BEGIN THE RECORDS
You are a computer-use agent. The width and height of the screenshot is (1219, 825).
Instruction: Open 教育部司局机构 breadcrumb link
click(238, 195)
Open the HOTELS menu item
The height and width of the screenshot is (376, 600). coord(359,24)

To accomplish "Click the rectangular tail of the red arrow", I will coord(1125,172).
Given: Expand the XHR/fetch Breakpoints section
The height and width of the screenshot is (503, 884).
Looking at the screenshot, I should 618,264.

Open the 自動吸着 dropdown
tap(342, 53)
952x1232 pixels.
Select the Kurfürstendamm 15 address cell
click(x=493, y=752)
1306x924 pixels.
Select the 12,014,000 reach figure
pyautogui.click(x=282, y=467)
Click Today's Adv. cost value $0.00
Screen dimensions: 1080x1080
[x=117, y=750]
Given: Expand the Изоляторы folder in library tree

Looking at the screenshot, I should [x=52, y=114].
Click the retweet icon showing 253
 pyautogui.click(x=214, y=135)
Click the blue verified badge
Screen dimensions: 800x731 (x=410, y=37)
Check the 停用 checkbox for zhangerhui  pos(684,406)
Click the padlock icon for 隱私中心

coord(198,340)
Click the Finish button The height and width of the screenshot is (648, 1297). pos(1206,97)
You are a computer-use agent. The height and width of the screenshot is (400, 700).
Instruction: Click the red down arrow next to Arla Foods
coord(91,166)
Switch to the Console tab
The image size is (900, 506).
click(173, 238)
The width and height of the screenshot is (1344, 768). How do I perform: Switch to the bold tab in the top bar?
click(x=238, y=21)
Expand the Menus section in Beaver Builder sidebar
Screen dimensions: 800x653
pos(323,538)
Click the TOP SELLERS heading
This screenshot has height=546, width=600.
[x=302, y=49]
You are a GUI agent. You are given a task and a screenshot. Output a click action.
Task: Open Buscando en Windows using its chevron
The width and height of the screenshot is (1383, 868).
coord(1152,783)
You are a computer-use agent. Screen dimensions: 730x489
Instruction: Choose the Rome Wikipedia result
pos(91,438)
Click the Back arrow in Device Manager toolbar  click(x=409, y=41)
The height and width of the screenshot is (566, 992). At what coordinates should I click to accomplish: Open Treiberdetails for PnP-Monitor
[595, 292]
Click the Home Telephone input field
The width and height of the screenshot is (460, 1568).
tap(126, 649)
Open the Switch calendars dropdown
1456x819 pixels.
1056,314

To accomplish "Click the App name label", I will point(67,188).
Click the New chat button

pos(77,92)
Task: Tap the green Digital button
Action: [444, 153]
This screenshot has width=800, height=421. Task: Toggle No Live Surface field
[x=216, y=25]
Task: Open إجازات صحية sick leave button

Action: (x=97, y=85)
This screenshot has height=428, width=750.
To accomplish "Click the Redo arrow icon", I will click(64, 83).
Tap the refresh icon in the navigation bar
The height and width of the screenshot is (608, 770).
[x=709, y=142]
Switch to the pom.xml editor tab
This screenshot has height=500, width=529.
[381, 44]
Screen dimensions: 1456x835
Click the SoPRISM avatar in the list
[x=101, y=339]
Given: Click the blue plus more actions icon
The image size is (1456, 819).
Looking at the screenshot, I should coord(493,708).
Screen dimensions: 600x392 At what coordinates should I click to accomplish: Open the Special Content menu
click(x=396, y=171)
END THE RECORDS
# REQUIRED ACTION
Only the lines above starting with the one with "This screenshot has width=800, height=421." and going through the one with "This screenshot has height=428, width=750." are to be copied, word for word and with both ends kept.

# RESULT BELOW
This screenshot has width=800, height=421. Task: Toggle No Live Surface field
[x=216, y=25]
Task: Open إجازات صحية sick leave button

Action: (x=97, y=85)
This screenshot has height=428, width=750.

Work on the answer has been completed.